* **TASK STATEMENT**
In the records below, find each line that holds "computer" and return it.

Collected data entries
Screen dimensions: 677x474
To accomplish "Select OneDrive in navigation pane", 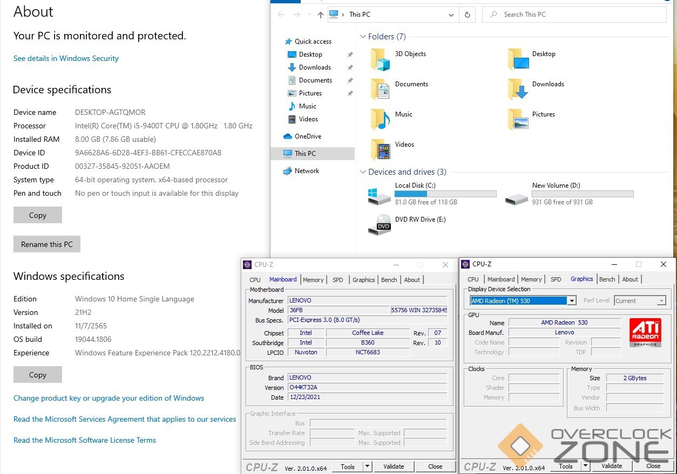I will point(308,136).
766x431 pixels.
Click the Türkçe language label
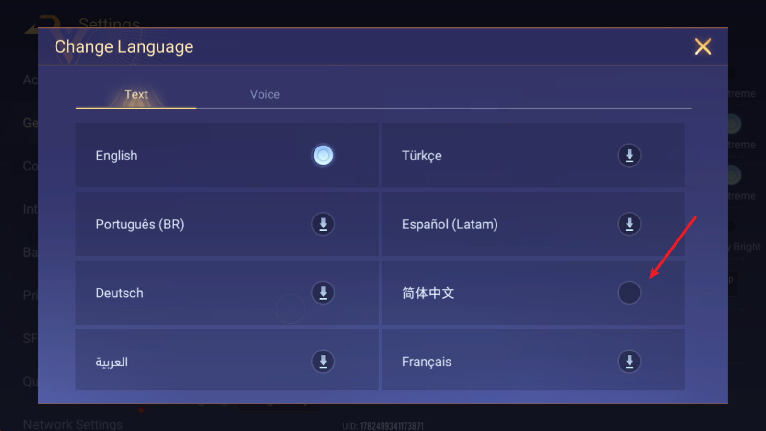pyautogui.click(x=421, y=156)
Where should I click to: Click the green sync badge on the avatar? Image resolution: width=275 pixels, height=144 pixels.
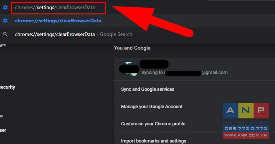134,74
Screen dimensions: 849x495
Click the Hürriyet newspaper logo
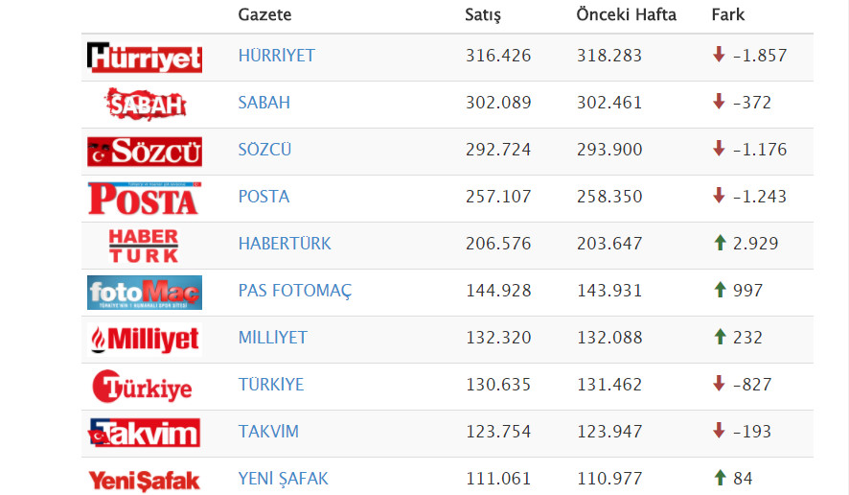pyautogui.click(x=145, y=58)
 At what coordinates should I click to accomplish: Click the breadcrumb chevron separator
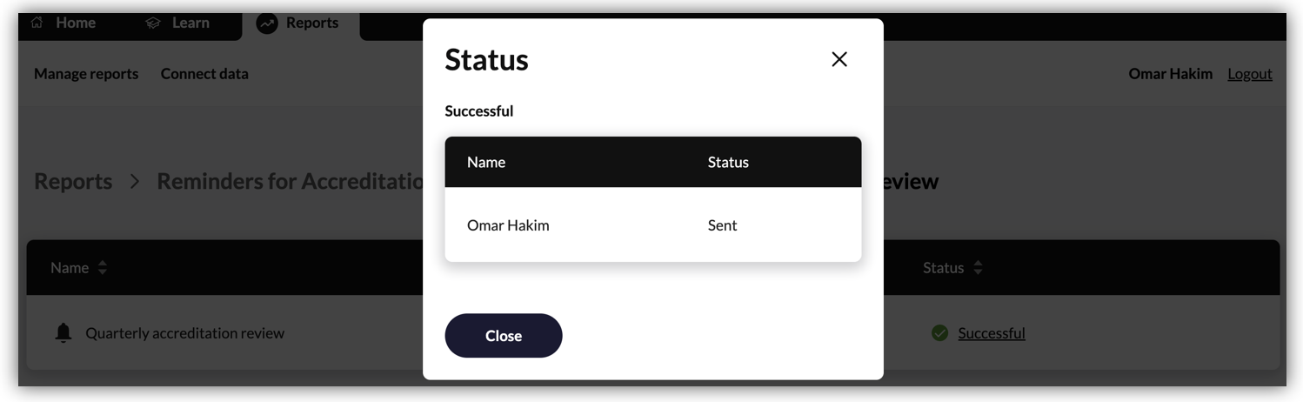tap(135, 181)
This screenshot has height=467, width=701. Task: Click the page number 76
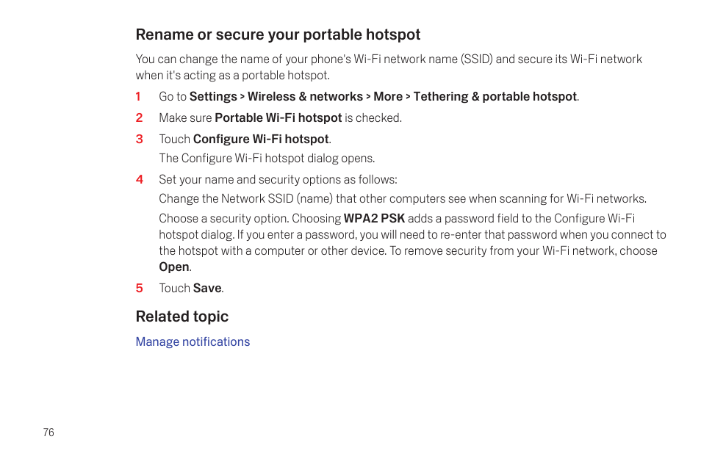coord(48,432)
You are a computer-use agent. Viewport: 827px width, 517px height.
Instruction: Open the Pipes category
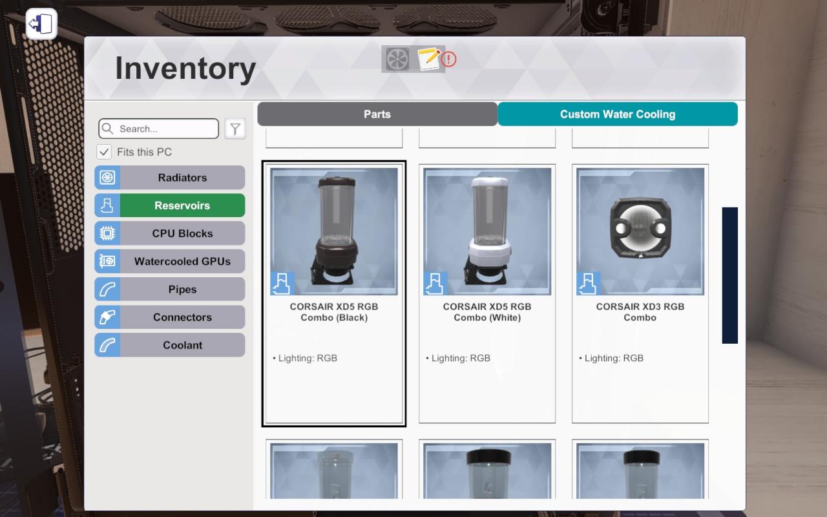click(x=182, y=290)
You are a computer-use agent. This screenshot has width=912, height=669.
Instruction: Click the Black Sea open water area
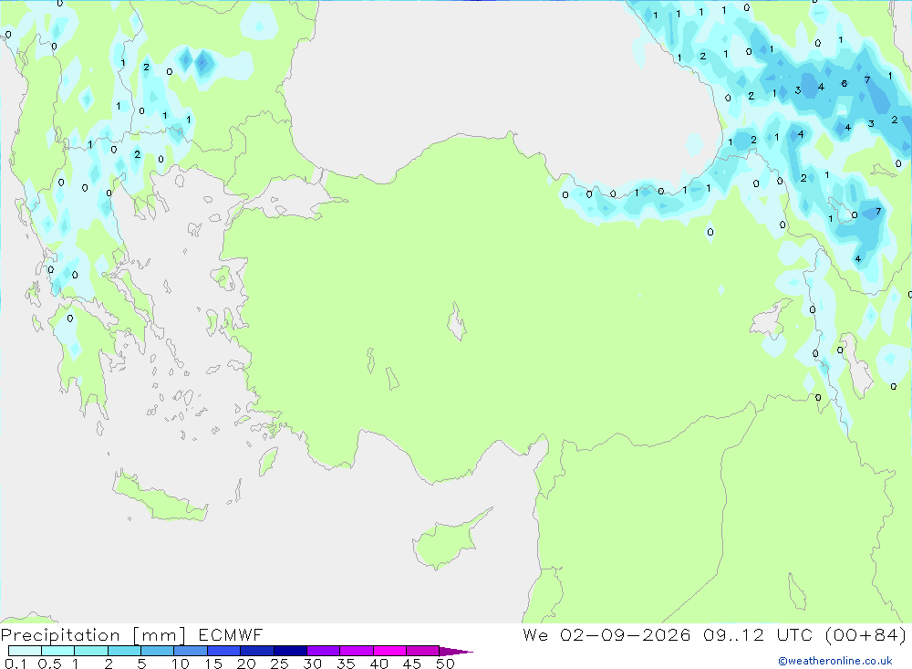[494, 76]
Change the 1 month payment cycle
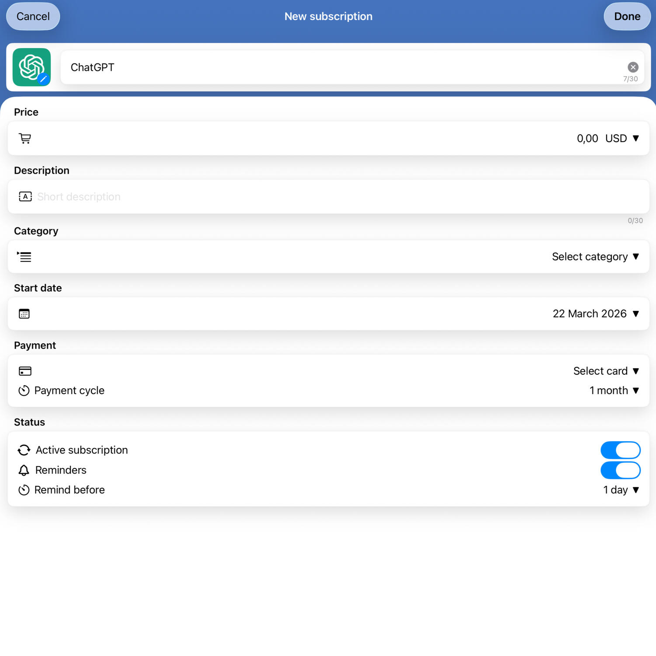Image resolution: width=656 pixels, height=656 pixels. 614,391
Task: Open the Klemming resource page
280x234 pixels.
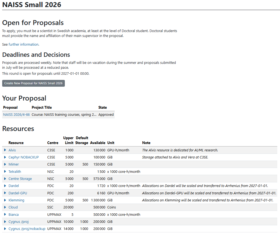Action: point(16,200)
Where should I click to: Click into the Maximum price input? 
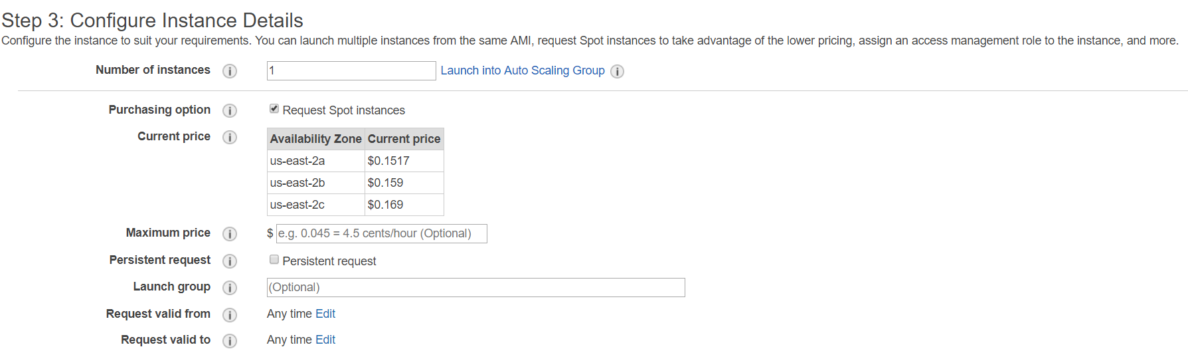381,233
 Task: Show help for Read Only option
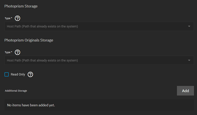30,74
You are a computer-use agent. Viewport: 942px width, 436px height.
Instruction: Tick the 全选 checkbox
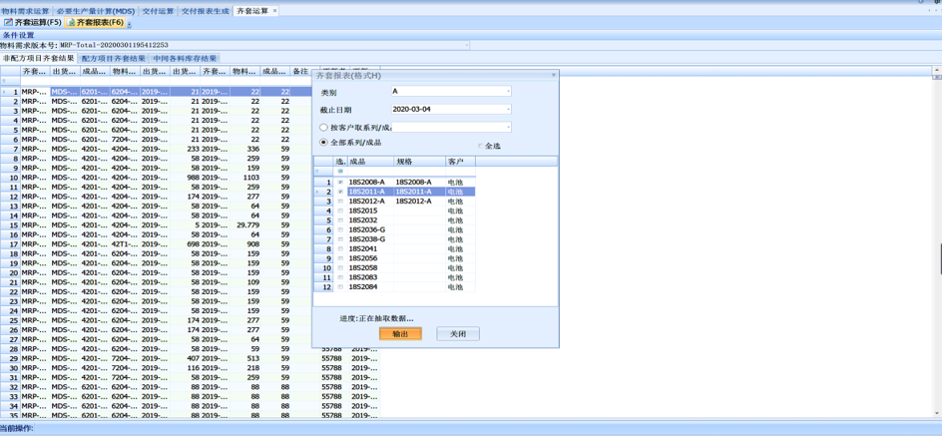480,146
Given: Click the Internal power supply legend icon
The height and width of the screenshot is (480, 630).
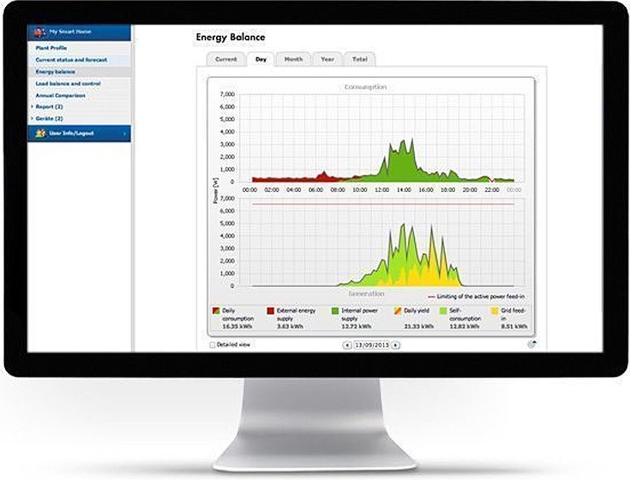Looking at the screenshot, I should tap(334, 311).
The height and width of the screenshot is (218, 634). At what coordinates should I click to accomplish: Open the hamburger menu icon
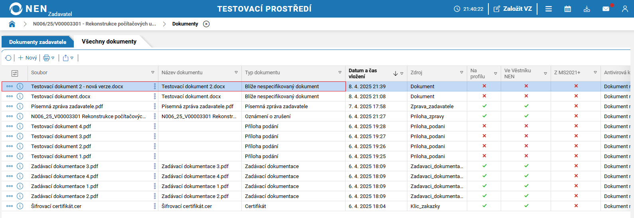coord(549,9)
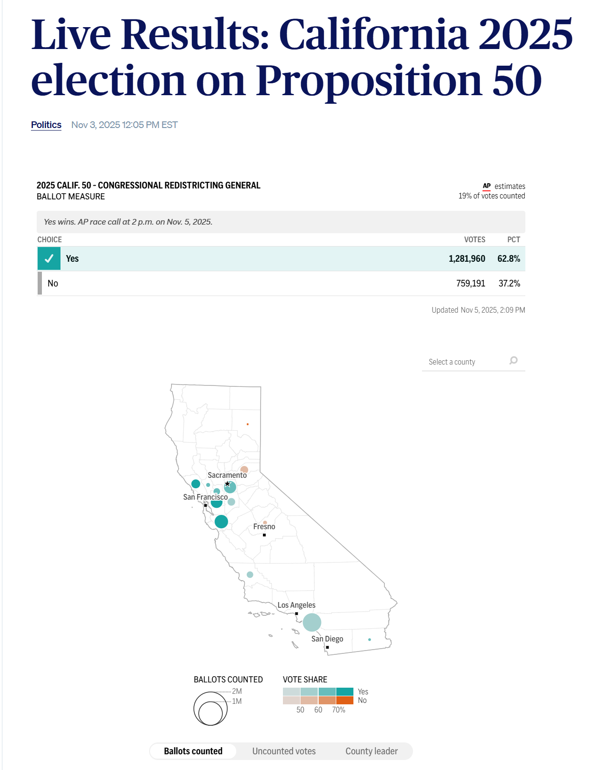The width and height of the screenshot is (613, 770).
Task: Show the County leader map view
Action: (372, 751)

* **EXERCISE SOLUTION**
You are a computer-use agent. Viewport: 827px width, 517px height.
You are a computer-use agent. This screenshot has width=912, height=669.
You are a computer-use agent. Viewport: 942px width, 436px height.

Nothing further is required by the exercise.